Copy exactly the stretch of lines from the one holding "Viewport: 850px width, 620px height." through the last line of the data below, inclusive. Leave out pictures.

***** Data for this task

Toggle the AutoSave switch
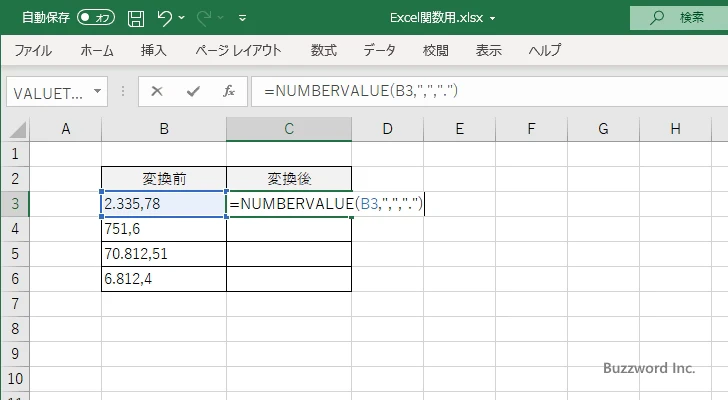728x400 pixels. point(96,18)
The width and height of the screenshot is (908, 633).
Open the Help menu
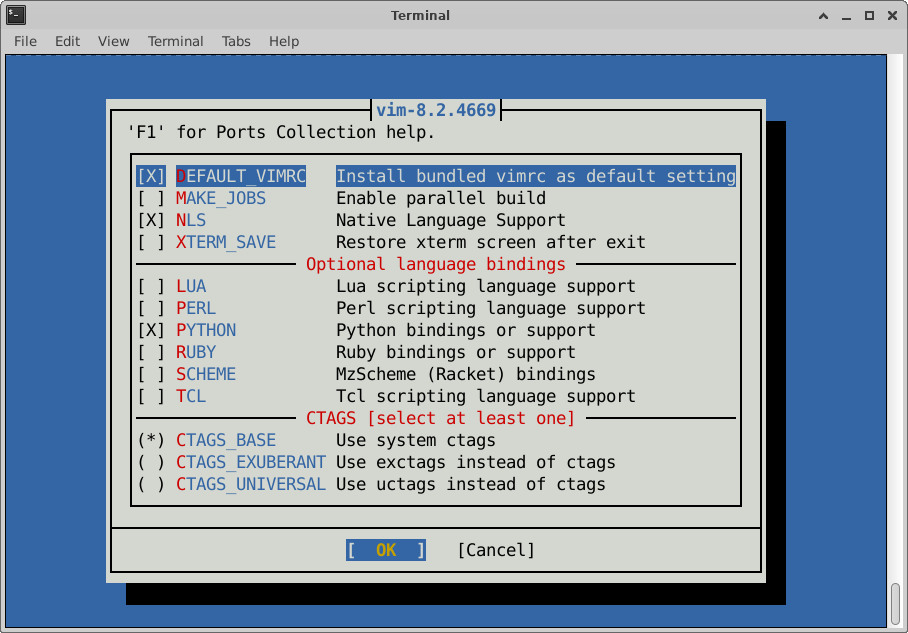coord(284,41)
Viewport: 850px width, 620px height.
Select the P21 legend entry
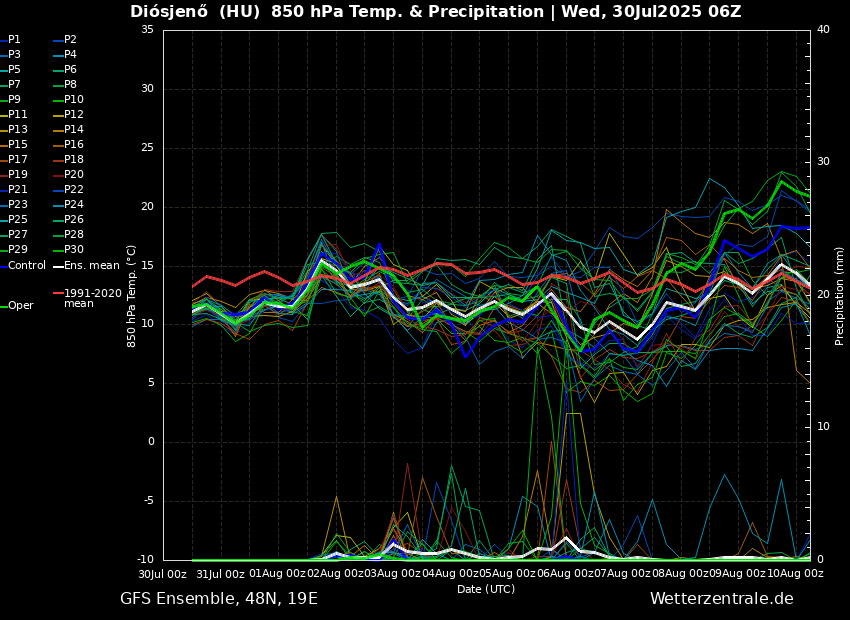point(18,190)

**********

*Written response*
Viewport: 850px width, 620px height.
Select the P21 legend entry
point(18,190)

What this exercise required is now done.